Biology of the human malignant lymphomasIII. Intracranial heterotransplantation in the nude, athymic mouse

Abstract
Intracranial heterotransplantation in the nude, athymic mouse has been found to be an effective method for the experimental growth of human malignant lymphomas. Transplants of 11 primary lymphomas and six derived cell lines yielded a high take rate (90%) and a low mean latent period (36 days). Relatively small inocula produced extensive intracerebral infiltrates which could be identified as human in origin by immunofluorescence. Although confined to the central nervous system and meninges, the tumors were highly invasive and displayed morphologic features strikingly similar to those of the original primary tumors.
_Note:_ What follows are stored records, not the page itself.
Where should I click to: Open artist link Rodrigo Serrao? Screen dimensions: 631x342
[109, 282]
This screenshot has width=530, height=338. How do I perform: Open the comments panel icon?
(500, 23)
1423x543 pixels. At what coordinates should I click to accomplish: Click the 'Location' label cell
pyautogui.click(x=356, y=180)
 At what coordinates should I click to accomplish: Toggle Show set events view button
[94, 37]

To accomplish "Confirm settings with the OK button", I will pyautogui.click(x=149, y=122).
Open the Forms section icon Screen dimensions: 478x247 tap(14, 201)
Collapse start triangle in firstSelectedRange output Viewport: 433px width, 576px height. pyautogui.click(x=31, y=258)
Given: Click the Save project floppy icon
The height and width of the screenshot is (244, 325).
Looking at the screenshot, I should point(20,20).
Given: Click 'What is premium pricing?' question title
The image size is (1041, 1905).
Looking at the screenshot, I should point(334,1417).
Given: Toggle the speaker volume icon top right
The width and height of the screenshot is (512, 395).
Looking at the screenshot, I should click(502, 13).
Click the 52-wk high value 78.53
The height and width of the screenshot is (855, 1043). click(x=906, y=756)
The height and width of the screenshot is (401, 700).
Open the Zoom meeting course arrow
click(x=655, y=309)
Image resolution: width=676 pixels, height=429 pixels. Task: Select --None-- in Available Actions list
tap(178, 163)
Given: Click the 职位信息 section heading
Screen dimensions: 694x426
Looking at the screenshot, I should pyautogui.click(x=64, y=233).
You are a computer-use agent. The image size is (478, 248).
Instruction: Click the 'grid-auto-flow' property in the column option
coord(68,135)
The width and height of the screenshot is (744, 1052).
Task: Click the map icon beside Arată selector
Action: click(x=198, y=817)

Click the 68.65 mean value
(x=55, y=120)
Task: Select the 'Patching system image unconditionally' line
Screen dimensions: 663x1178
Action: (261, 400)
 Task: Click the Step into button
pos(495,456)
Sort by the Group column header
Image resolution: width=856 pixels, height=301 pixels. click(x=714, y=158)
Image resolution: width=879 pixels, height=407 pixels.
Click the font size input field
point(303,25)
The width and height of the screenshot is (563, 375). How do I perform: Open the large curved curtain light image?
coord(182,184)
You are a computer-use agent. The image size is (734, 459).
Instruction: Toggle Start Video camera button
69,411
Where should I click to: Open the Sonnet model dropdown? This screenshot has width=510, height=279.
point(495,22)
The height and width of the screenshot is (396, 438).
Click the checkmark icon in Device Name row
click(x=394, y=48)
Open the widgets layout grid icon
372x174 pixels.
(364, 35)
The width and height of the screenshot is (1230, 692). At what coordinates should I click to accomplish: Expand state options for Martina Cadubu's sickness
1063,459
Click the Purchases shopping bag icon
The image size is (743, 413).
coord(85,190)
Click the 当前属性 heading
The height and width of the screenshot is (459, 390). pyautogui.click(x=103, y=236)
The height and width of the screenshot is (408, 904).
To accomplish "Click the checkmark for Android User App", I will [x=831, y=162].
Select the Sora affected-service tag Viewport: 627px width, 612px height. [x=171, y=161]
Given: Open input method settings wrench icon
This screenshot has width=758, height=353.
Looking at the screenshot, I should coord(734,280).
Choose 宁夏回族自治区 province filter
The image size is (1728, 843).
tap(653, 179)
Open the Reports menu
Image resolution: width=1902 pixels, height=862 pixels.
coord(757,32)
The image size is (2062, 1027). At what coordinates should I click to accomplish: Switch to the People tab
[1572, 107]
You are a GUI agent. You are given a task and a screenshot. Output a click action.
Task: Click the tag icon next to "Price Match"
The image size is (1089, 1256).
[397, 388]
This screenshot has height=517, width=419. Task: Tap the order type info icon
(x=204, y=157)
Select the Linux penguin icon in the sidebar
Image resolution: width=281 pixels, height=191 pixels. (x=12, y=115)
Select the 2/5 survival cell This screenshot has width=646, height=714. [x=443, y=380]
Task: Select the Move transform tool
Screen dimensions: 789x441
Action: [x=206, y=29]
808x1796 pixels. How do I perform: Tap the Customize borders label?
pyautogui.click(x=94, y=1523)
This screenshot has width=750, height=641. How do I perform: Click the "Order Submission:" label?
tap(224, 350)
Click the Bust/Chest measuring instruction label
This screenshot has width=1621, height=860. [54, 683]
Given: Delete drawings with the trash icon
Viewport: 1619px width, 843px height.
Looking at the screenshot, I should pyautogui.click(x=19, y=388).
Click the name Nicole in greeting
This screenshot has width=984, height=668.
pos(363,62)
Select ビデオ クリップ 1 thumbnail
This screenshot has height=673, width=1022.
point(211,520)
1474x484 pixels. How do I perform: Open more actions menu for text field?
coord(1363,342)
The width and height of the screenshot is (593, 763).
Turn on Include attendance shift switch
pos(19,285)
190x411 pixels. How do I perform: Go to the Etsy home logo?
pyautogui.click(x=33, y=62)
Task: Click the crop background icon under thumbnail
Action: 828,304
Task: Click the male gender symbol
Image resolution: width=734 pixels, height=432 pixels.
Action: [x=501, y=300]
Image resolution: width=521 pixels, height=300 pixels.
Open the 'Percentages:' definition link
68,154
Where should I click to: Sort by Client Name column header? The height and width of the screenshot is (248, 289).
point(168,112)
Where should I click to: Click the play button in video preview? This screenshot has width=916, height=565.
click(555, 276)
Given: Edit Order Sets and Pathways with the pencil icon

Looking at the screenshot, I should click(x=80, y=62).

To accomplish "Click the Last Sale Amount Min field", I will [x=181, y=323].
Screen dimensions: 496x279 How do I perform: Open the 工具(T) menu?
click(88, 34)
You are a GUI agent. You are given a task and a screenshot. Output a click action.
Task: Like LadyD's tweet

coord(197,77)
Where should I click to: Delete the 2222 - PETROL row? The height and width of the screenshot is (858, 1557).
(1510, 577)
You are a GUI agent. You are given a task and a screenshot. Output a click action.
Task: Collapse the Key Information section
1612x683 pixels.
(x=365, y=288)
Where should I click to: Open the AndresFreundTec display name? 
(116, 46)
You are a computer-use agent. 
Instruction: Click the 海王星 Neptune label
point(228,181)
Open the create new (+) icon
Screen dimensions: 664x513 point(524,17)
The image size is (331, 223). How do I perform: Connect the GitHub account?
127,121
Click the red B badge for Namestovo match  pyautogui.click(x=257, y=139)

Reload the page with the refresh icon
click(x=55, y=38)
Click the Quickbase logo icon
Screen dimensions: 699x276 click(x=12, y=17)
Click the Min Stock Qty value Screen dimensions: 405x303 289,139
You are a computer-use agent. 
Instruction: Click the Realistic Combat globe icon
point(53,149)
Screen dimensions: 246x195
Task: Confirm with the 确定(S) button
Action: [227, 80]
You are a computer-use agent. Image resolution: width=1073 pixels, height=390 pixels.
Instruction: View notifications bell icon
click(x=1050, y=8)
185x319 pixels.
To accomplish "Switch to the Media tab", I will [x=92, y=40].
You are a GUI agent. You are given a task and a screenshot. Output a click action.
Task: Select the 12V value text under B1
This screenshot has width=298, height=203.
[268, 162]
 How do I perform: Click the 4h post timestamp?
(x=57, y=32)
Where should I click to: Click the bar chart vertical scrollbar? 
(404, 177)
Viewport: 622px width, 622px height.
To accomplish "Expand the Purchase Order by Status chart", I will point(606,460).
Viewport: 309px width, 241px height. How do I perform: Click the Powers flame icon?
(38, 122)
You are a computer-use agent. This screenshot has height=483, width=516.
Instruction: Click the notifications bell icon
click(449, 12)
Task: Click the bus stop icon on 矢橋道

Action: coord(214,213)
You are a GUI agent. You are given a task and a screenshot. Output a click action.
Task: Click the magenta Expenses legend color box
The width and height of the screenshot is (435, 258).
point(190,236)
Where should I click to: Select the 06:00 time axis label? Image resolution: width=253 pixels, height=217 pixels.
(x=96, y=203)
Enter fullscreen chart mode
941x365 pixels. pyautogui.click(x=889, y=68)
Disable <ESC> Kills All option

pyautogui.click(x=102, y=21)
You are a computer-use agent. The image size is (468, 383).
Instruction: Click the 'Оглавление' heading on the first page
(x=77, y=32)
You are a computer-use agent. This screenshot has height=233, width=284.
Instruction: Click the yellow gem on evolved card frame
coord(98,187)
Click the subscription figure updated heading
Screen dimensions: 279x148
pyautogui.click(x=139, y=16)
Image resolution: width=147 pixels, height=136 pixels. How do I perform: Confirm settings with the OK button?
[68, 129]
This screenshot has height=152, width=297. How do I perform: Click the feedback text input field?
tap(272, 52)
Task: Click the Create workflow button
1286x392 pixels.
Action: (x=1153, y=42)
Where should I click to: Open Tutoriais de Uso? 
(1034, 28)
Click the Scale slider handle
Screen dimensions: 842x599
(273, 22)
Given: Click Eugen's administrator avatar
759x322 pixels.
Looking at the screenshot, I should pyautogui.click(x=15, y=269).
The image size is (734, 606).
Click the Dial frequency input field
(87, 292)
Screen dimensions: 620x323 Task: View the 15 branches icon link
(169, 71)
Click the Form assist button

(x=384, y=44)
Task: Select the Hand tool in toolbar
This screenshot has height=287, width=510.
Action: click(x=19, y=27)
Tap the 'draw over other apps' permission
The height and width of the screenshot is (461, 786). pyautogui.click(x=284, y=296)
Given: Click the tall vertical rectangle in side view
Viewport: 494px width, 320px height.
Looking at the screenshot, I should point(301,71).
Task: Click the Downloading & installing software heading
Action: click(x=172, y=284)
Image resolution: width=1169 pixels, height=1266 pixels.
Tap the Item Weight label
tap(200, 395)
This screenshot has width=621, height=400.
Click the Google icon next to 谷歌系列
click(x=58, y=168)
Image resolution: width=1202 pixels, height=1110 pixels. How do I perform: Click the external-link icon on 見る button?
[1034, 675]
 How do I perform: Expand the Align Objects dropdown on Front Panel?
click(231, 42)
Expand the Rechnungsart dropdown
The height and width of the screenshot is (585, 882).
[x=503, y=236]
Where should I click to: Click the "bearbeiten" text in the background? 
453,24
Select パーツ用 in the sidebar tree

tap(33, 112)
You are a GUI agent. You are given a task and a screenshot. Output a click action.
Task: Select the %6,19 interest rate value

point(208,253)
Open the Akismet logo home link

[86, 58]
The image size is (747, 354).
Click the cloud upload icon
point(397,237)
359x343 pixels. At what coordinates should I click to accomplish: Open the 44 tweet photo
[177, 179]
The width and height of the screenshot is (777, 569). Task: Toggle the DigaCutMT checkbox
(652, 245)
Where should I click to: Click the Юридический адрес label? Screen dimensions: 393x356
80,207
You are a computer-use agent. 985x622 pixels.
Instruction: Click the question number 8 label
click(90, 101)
Heterotransplantation of the lymphomas to extracranial sites was only rarely successful. Nude mice previously grafted with isologous neonatal thymuses failed to develop intracerebral tumors. Secondary cell cultures successfully established from several of the intracranial heterotransplants were found to be infected with NIH type-C xenotropic virus. The distinctive growth patterns and other neuropathologic features of the heterotransplants are described, and the relevance of these observations to the development of intracerebral lymphomas in immunosuppressed organ transplant recipients is noted. This method of studying human malignant lymphomas in vivo may permit better histopathologic characterization of the tumors, and may serve as a basis for further experimental lines of investigation, including viral, immunologic, and therapeutic studies.